Les démarches, permettant de prendre compte la différenciation pédagogique, ne sont pas du tout abordées.

Beaucoup d’écoles demandent pourquoi il n’a pas été préalablement réalisé d’évaluation des programmes  de 2002 (et des modifications récentes ajoutées en 2007) avant de lancer hâtivement une nouvelle rédaction.

Elles font valoir la difficulté qu’il y aurait à mettre en œuvre de nouveaux programmes dès la rentrée 2008 sans temps de préparation.

La référence d’histoire des arts, dont on ne perçoit pas la justification au regard des programmes existants est perçue comme trop ambitieuse pour certains points et trop lacunaire pour d’autres : le théâtre – la danse – le cinéma ne sont pas cités.

 

2-       A l’école maternelle : quelles identité et spécificité ?

 

La nouvelle place faite à la grande section est fortement discutée : on craint la perte de sa spécificité, réduite à une préparation exclusive du CP.

Les exigences en petite et moyenne sections semblent à contrario minimisées au regard des pratiques actuelles, en particulier en graphisme et écriture cursive.

Des compétences essentielles comme la « dictée à l’adulte » ou « raconter brièvement une histoire » ont disparu.

La place de la scolarisation des 2-3 ans semble totalement ignorée.

La substitution de la notion de « vivre ensemble » au profit de celle de « devenir élève » est unanimement regrettée : on craint une vision très individualiste et réductrice des apprentissages. « L’école doit avant tout être le lieu où l’on apprend ensemble » comme le souligne un Inspecteur.

Dans le domaine de l’écrit, les compétences attendues en grande section semblent trop ambitieuses et surtout font une place trop exclusive à l’apprentissage du code au détriment du sens.

Il est regretté la minimisation du rôle de la manipulation et de l’expérimentation dans les apprentissages, la disparition de la « connaissance et du respect de son corps ».

En langage, la trop grand importance accordée à l’acquisition systématique d’un capital de mots est critiquée et jugée trop rigide : elle nécessiterait des explications, un document complémentaire d’accompagnement.

Des écoles se demandent si le document « le langage à l’école maternelle » va demeurer une référence.

Si les progressions proposées dans la maîtrise des langages paraissent un outil intéressant, en particulier pour des enseignants débutants, beaucoup souhaitent que d’autres domaines, en particulier en mathématiques et découverte du monde, soient abordés.

En mathématiques, des connaissances simples comme « la reconnaissance de la forme du rectangle », semblent avoir été étonnamment oubliées alors que d’autres comme « associer le nom des nombres communs à leur écriture chiffrée » semblent trop ambitieuses en fin de grande section.
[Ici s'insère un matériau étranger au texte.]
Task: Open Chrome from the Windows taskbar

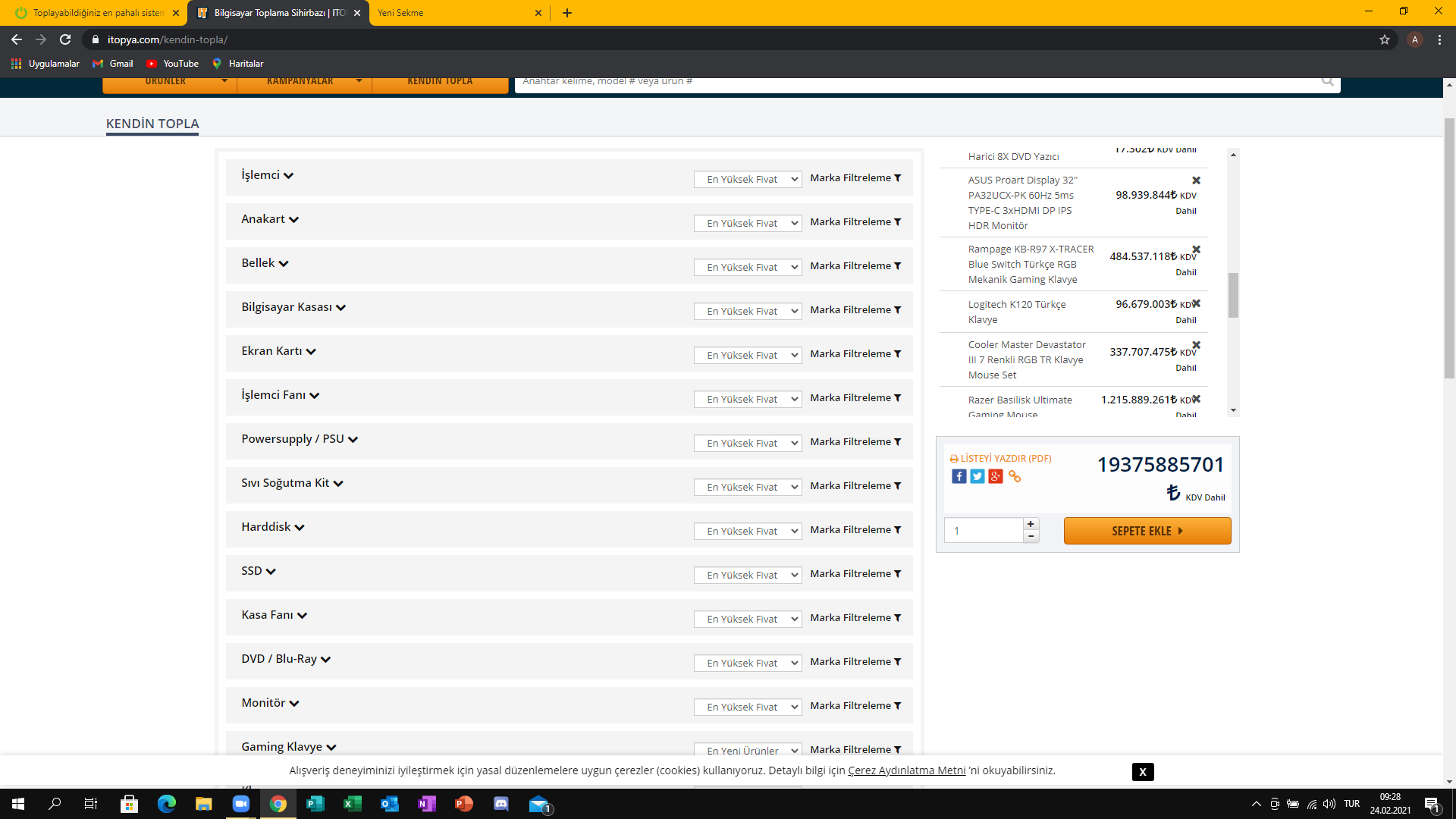Action: point(278,804)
La littérature réduite à la lecture de contes parait en fort décalage avec la richesse et la diversité culturelles des pratiques actuelles.

 

3-       Au CP – CE1 : « trop et trop tôt » comme le résume un Inspecteur

 

Il est régulièrement demandé de réduire l’horaire d’E.P.S. pour consacrer plus de temps au développement de la culture humaniste, scientifique et technologique.

En lecture, le déséquilibre entre le travail grapho-phonétique, dont aucune école ne conteste le besoin, et l’accès au sens est jugé excessif.

La réduction de la notion de « production écrite » à celle de « rédaction », non définie, n’est pas comprise.

Il faudrait réserver l’étude des majuscules cursives au CE1, poursuivre l’étude des sons au CE1.

Les compétences attendues en grammaire, vocabulaire, conjugaison sont jugées beaucoup trop ambitieuses à nouveau.

Il en est de même de l’acquisition des techniques opératoires au détriment du raisonnement et des démarches d’apprentissage en passant par la « manipulation », dont le terme n’est plus cité, ou encore des notions de base à ce niveau de scolarité comme celles « d’échange et de groupement » qui n’apparaissent plus.

En histoire, la mémorisation de dates et de personnages parait trop exclusivement centrée sur la France, au détriment d’une ouverture culturelle, et surtout inadaptée au regard, à cette étape de la scolarité, de la construction « de la notion de temps historique ».

La liaison GS-CP, compte tenu du nouveau positionnement de la grande section, devrait faire l’objet d’indications claires.


4-       En CE2 – CM1 – CM2 : réduire ou creuser les écarts ?

 

En mathématiques, des exigences liées aux apprentissages instrumentaux semblent excessives : technique de la division et connaissance des nombres jusqu’au million au CE2, volume du pavé et du prisme, aire du triangle, règle de trois au CM2.

La résolution de problème n’est plus citée que dans le cadre des applications de techniques et non en vue du développement des compétences de raisonnement et de construction de démarches d’apprentissage.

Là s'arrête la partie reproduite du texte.